• YOUR TASK: Beginning with the line that holds "Task: Click the gear icon beside 设置", write out each line exactly as it stands until the end of the data, and include no pictures.

[Dataset entries]
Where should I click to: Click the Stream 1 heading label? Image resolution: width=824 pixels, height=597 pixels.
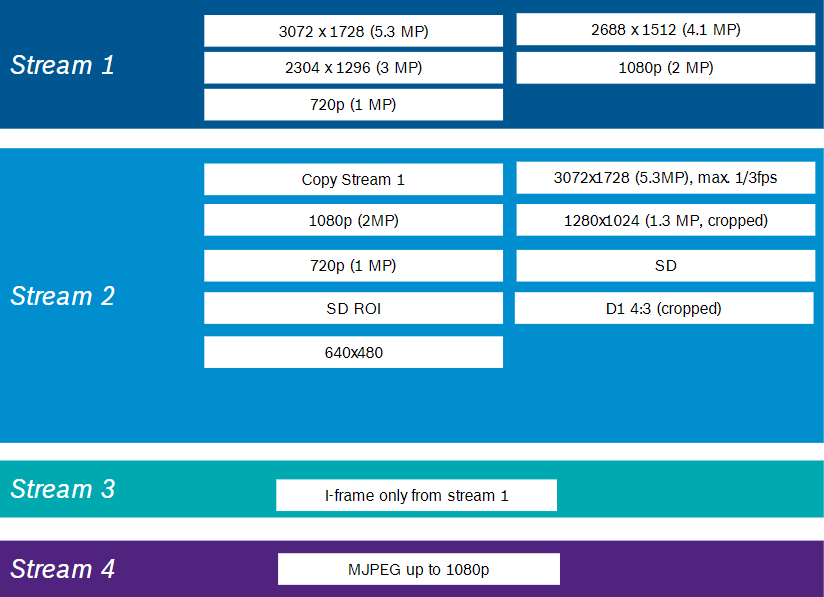tap(63, 65)
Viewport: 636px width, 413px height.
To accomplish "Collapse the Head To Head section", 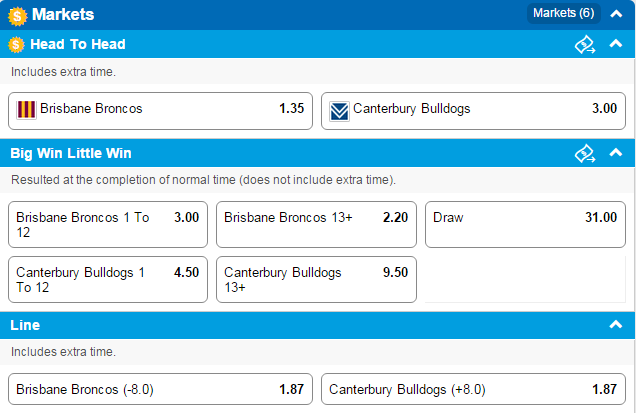I will coord(616,43).

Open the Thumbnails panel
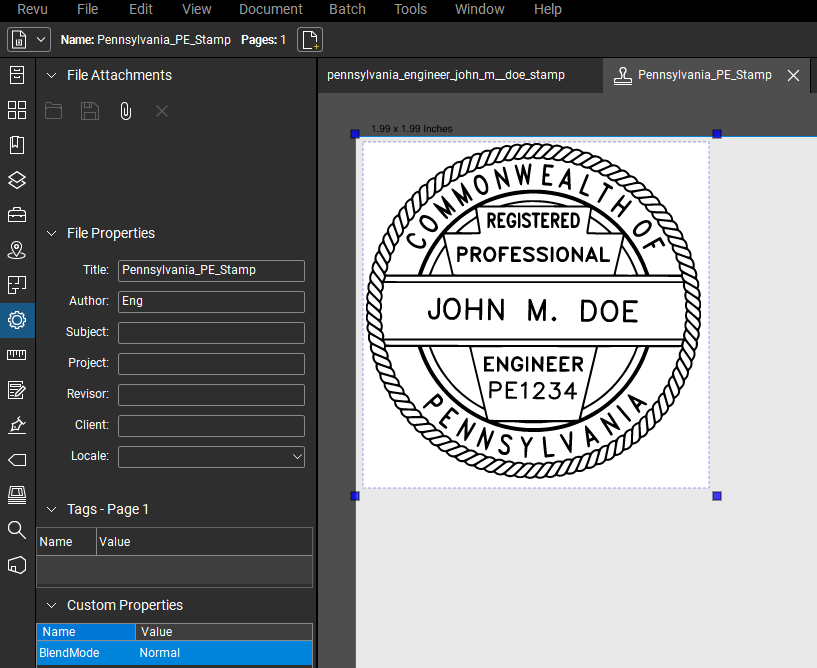click(x=16, y=110)
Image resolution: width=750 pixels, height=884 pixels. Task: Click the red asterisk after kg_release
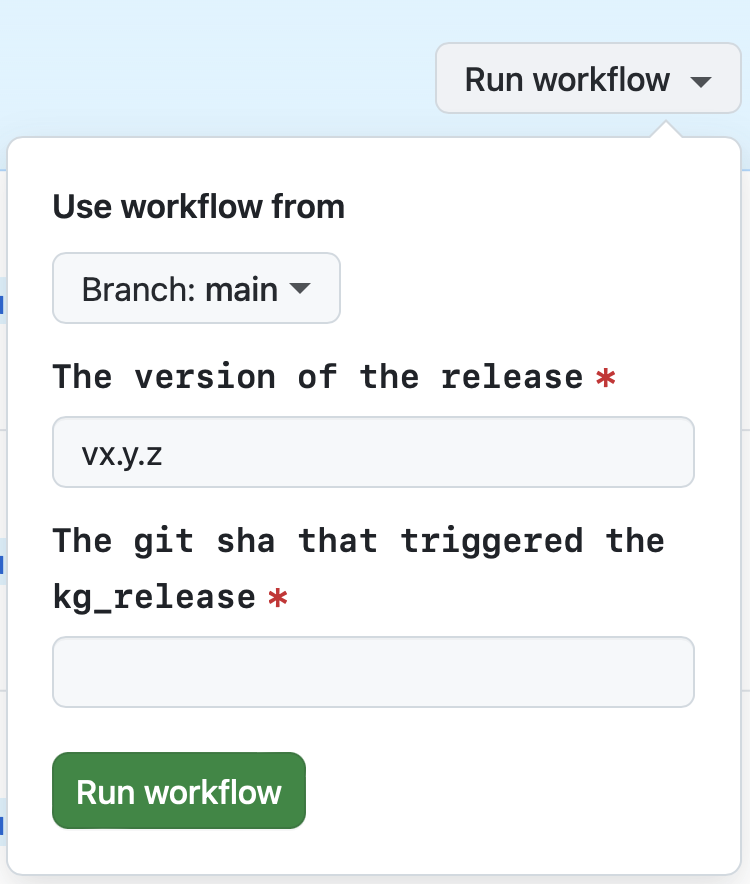[x=278, y=597]
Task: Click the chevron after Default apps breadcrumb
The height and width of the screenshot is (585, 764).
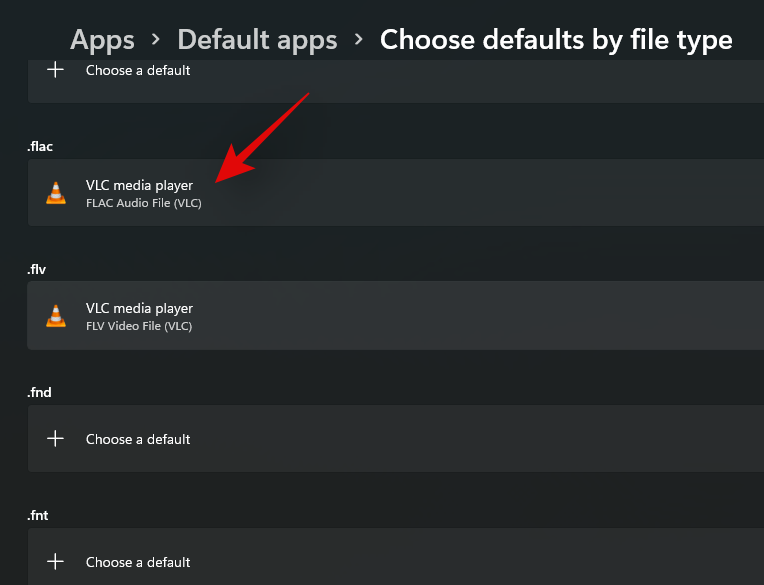Action: (359, 40)
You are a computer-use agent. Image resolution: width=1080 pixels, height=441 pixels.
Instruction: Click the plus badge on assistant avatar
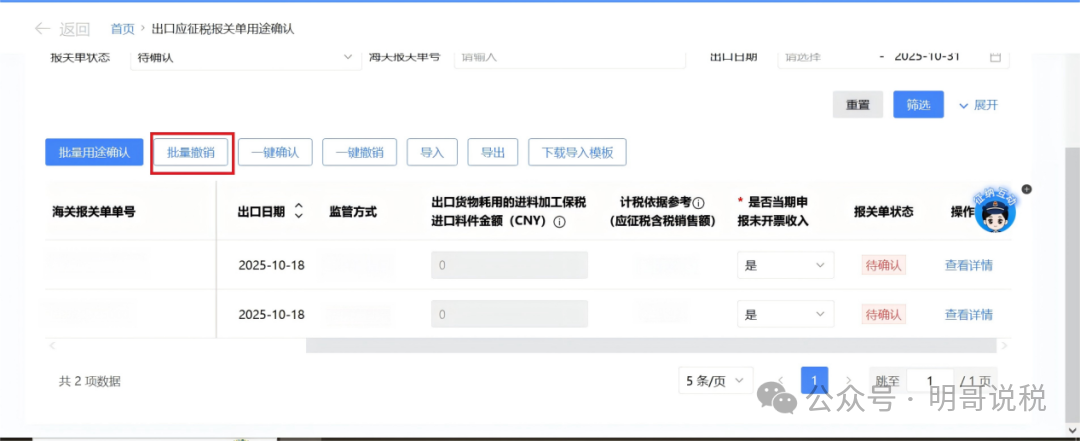tap(1026, 189)
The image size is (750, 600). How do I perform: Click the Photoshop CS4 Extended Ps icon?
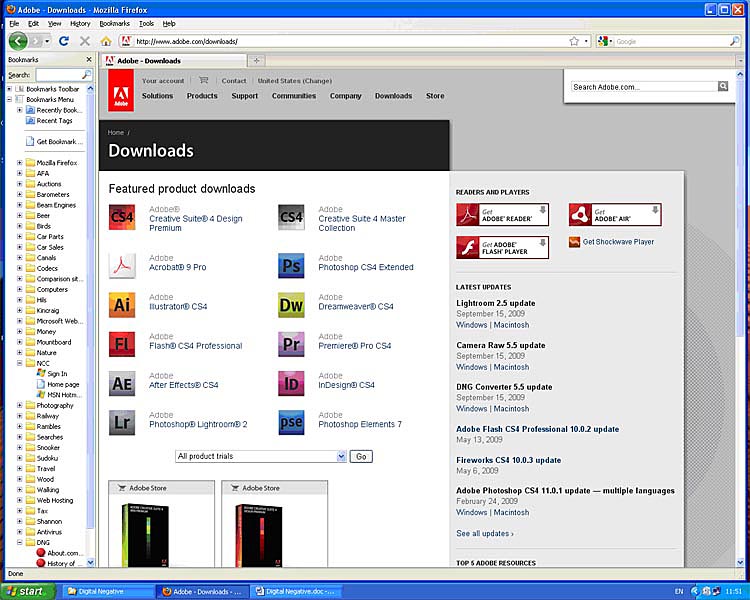click(290, 265)
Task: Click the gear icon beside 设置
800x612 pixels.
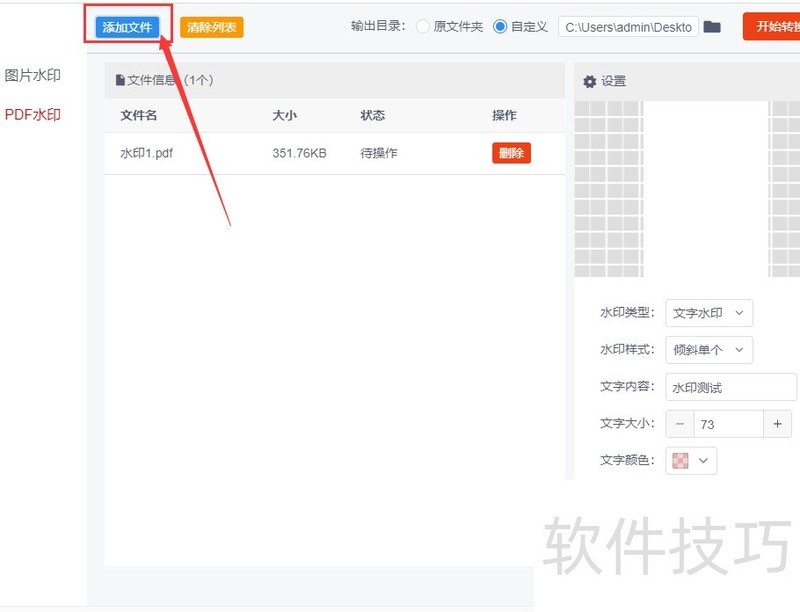Action: point(590,81)
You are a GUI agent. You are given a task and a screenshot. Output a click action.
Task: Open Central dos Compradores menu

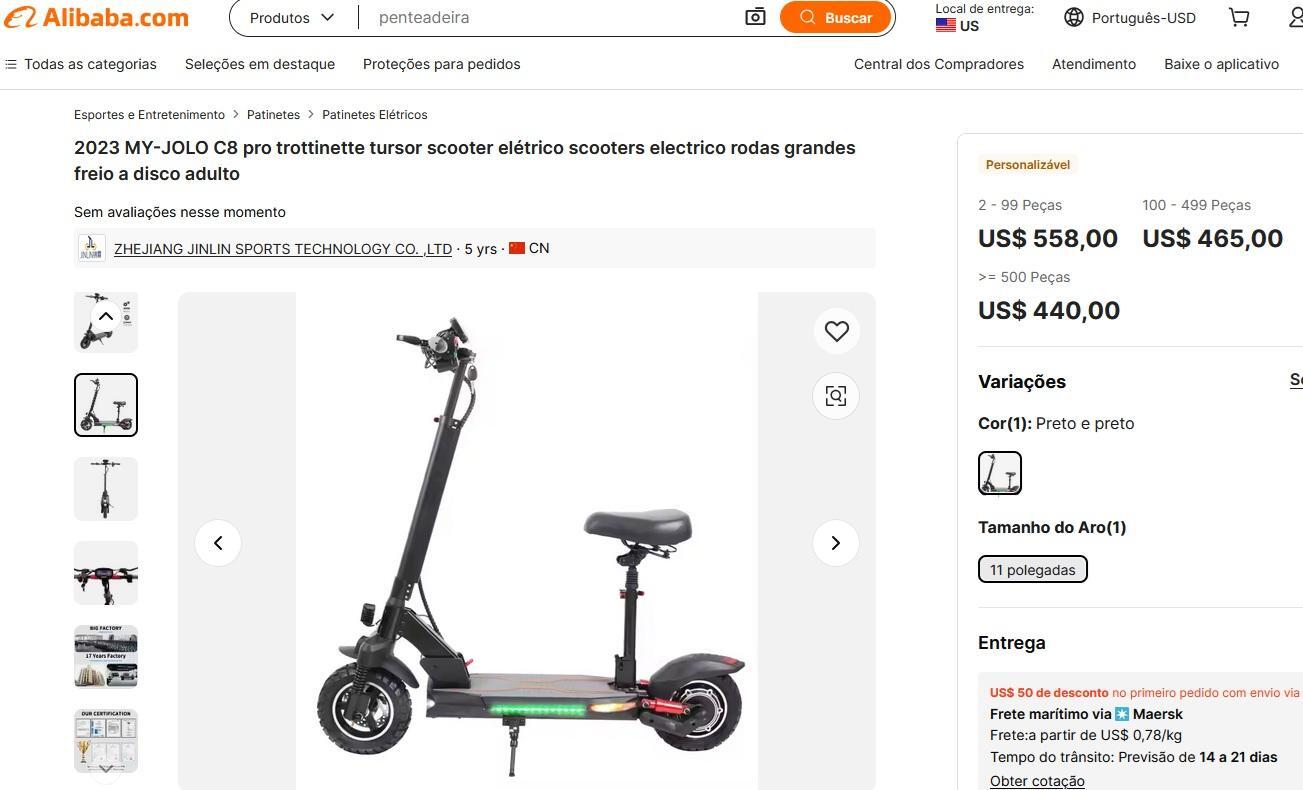pyautogui.click(x=939, y=64)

• SOLVED PROBLEM:
Task: Click the gear icon beside 设置
800x612 pixels.
Action: point(590,81)
You are a GUI agent. You are given a task and a screenshot. Output a click action.
Task: Open Central dos Compradores menu

pyautogui.click(x=939, y=64)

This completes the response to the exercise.